Starting at the line containing "marry [180, 131]" and ending at the last line of the listing below, lay out those lines as a Markdown table with the columns Row and Line, numbering each row and omitting blank lines. Leave the pictures out of the answer.

Data>
----------------
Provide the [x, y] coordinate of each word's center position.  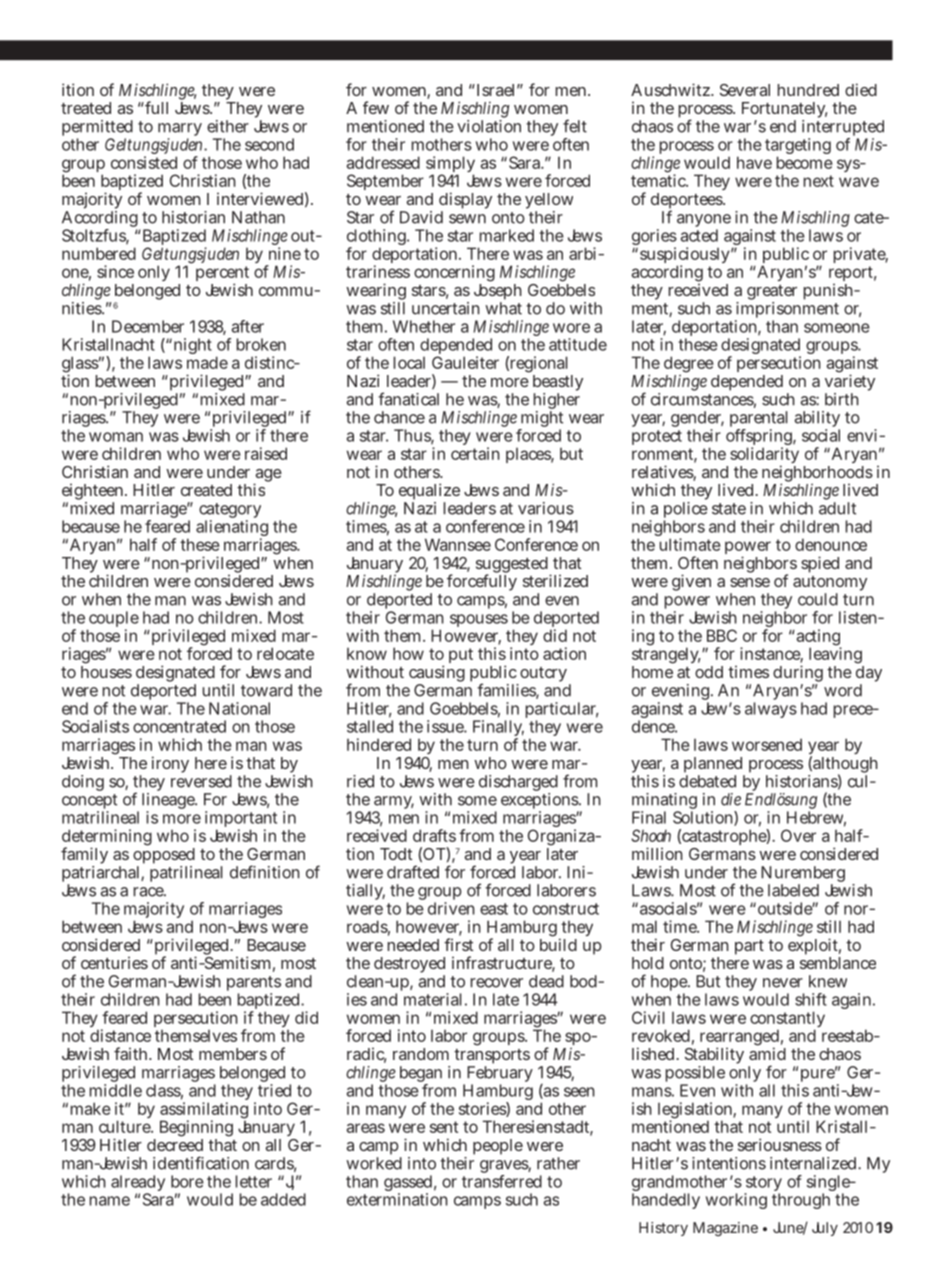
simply [450, 165]
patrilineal [186, 872]
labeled [793, 890]
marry [180, 131]
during [798, 675]
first [458, 944]
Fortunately [784, 111]
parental [759, 420]
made [207, 362]
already [138, 1184]
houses [106, 670]
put [461, 655]
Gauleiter [465, 362]
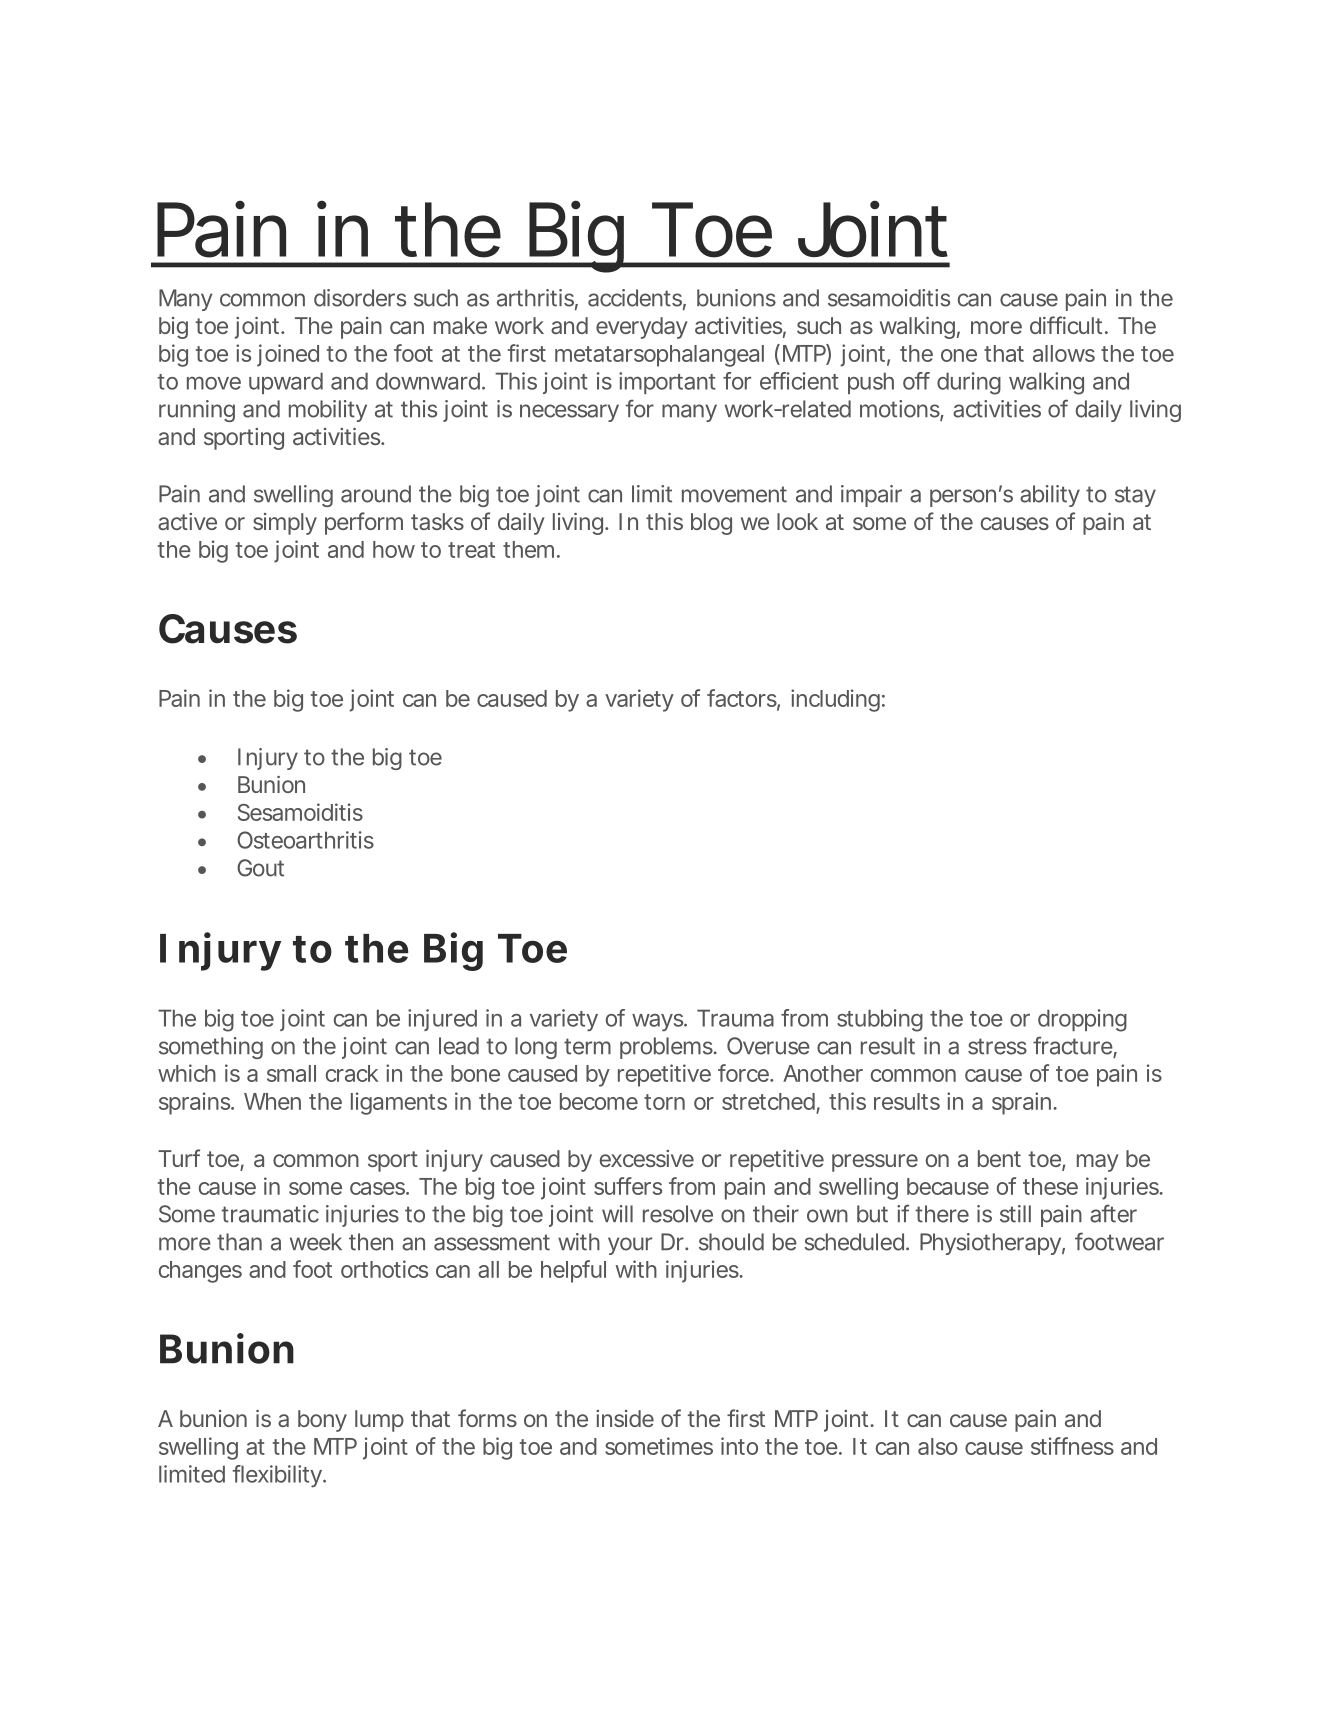 This screenshot has height=1733, width=1339. I want to click on everyday, so click(642, 328).
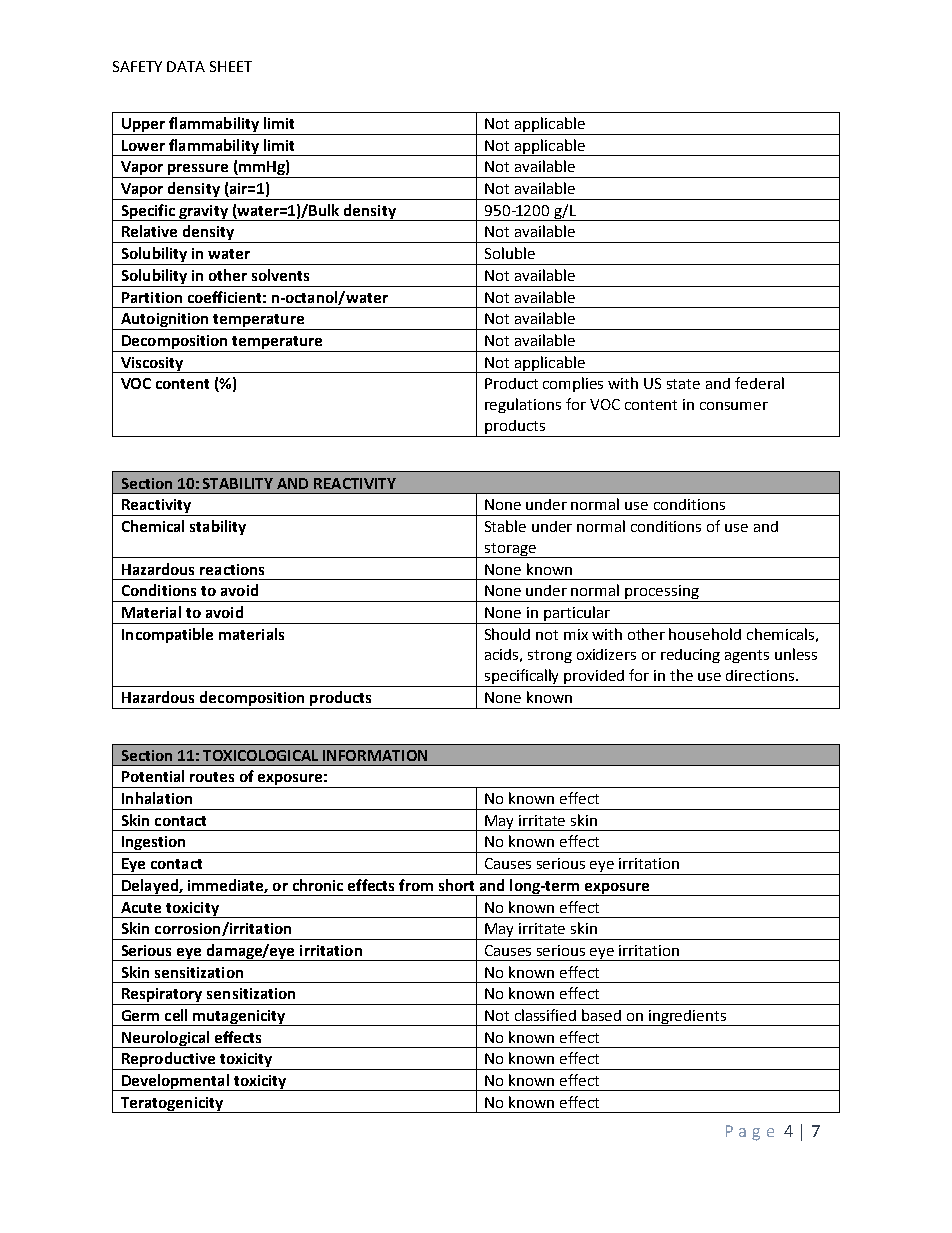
----------------
Correct result>
| Row | Line |
|---|---|
| 1 | marry [180, 131] |
| 2 | during [798, 675] |
| 3 | first [458, 944] |
| 4 | Fortunately [784, 111] |
| 5 | parental [759, 420] |
| 6 | made [207, 362] |
| 7 | already [138, 1184] |
| 8 | houses [106, 670] |
| 9 | put [461, 655] |
| 10 | Gauleiter [465, 362] |
| 11 |  This screenshot has height=1733, width=1339. I want to click on everyday, so click(642, 328). |